The unpasteurised cow’s cheese is geographically protected and carries an appellation d’origine protégée (AOP) stamp of approval to prove its origins. To carry such a stamp however, regulations say that the cows must be fed on at least 75% grass from the surrounding pasture.

But a combination of heatwaves in Europe and long dry periods with no rain this summer has left cows with not enough grass to eat, and therefore unable to produce the milk which is used to make the product.

Salers cheese has been made in the central French region of Salers for more than 2,000 years, and this is the first time production has had to come to a complete standstill.

Most of the 76 AOP cheese producers in the region have said their cows have struggled to graze for months, due to grass having been burnt by the sun.
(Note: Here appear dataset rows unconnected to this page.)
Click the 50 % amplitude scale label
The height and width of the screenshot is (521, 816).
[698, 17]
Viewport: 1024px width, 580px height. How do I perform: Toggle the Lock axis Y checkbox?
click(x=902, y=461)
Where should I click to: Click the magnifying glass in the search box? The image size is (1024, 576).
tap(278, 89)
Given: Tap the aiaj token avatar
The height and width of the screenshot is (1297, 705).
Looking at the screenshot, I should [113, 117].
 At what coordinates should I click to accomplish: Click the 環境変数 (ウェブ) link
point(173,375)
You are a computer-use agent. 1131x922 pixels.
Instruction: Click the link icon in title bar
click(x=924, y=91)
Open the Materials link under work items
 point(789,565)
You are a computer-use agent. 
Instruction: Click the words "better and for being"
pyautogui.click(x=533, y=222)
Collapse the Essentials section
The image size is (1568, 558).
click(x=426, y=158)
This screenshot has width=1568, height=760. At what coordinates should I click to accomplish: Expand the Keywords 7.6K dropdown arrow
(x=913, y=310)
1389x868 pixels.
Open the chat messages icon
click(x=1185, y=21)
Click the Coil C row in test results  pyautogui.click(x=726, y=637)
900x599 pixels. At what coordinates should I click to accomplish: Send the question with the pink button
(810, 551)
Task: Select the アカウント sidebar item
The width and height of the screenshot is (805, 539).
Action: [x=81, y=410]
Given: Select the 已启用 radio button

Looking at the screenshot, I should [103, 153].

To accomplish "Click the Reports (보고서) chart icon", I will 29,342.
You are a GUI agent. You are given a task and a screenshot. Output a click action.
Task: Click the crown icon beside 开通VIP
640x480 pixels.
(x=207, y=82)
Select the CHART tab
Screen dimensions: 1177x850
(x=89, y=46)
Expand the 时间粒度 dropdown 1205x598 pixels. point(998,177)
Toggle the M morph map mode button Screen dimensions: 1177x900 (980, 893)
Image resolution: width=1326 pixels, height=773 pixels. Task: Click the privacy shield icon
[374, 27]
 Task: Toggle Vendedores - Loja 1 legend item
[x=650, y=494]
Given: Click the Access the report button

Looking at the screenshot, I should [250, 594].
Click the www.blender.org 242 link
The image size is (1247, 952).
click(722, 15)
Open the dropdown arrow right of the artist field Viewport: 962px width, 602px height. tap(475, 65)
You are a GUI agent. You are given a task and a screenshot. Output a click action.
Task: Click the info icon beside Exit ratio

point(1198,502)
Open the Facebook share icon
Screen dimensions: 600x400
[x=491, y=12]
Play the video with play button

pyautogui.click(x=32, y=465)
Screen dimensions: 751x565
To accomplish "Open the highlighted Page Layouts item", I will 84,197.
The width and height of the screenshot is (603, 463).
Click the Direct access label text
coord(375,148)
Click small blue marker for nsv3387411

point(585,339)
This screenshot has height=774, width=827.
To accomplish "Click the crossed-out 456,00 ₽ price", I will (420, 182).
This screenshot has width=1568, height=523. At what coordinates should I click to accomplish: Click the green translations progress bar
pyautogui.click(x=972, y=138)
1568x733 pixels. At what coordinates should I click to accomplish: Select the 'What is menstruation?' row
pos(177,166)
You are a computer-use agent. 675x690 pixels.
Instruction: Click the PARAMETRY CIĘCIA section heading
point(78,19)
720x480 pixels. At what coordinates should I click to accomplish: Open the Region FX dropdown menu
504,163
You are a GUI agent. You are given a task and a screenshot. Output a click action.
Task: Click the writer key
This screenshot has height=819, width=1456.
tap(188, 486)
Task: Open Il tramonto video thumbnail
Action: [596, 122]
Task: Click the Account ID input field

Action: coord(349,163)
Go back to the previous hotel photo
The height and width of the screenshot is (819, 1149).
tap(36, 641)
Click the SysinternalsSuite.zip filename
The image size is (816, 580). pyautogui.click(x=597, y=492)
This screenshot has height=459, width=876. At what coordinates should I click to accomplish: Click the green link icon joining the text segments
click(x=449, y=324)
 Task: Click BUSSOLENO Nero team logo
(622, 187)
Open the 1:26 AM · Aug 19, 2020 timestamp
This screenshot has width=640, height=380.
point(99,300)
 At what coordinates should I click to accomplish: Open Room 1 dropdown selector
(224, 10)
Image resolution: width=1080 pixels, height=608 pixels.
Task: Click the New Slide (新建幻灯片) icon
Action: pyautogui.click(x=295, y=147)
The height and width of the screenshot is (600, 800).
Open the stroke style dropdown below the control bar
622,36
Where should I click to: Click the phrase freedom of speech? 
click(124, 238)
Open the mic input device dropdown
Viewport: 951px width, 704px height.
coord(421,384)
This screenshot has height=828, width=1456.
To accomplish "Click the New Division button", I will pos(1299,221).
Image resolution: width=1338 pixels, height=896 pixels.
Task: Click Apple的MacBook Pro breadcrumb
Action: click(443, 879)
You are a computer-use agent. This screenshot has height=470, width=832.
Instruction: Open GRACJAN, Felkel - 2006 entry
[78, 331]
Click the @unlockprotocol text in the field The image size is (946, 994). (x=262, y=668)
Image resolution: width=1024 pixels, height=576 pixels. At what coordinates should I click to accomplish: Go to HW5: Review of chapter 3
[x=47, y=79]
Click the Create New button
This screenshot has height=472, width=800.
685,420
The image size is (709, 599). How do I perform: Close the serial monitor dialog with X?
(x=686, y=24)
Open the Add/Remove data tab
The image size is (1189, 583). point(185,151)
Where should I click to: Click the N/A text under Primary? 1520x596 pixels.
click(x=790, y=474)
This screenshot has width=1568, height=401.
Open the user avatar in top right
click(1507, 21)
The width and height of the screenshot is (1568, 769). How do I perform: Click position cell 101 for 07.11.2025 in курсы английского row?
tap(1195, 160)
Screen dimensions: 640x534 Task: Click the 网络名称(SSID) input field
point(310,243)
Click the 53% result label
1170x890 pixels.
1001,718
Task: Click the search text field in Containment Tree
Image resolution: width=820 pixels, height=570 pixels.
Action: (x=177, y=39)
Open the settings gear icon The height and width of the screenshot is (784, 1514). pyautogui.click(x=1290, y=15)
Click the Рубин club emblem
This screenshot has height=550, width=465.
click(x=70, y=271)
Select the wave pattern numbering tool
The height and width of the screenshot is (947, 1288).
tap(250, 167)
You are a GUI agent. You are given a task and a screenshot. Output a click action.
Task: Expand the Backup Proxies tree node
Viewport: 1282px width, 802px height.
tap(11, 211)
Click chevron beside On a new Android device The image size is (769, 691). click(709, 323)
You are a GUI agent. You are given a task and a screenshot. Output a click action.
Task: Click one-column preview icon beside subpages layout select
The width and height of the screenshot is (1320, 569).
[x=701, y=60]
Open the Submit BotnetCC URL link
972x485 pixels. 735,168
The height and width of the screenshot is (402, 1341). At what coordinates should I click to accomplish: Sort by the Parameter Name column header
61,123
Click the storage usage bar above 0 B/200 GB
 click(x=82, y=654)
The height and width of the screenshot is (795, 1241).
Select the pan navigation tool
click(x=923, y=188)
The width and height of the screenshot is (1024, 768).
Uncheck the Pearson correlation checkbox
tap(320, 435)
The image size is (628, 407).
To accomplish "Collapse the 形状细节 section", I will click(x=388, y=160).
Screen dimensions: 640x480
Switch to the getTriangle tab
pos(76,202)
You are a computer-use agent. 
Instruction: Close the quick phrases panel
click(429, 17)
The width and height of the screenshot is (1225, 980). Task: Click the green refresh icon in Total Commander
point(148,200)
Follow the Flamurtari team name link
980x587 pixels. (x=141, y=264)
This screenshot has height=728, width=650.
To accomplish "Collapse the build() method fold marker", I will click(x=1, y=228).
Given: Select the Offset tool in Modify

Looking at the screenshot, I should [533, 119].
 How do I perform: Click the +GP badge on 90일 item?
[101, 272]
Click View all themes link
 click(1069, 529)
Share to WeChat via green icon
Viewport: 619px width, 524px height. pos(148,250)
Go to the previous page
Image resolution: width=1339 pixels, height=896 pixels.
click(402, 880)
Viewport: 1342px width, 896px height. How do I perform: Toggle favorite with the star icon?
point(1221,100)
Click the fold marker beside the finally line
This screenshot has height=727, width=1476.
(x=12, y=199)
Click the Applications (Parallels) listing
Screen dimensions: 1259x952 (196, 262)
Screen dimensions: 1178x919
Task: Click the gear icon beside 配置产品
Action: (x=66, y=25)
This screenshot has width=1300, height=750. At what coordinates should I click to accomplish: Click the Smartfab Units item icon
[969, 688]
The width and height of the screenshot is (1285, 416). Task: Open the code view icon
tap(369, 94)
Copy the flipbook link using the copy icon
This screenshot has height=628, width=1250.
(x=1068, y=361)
Laurent Roux, a farmer from the area told the local radio station France Bleu: “There’s nothing left to eat. The terrain is so dry that in places, it looks like ash. It’s dust.”

According to Roux, his cattle have not been able to graze since 25 June 2022.

Laurent Lours, Head of the Salers cheesemakers group, and also President of the AOP group told France Bleu: “Salers is a seasonal cheese, made with the seasoning of grass. It is one of the pillars of its identity.

With more hay, the cheese would be whiter, we would have less aromas. Our product still has a certain reputation with consumers, we don’t want to break it.”

The authenticity of produce and traditional crafting methods are extremely important to many food producers across Europe. Earlier this month, Italy announced it was to pursue court action against Slovenia to stop its infringement on the authenticity of its balsamic vinegar.

Last month in the UK too, an All-Parlimentary Group dedicated to geographically protected foods announced a call to the government to improve the country’s Geographical Indication policy.

Lours said in total, he expected production of Salers cheese to decrease by 15% this year as a result of the droughts.

He said: “We currently value our milk at 900 euros per 1,000 litres during Salers production. As soon as we can no longer produce it, we lose 200 to 300 euros per 1,000 litres. It is very complicated given current inflation and rising costs.”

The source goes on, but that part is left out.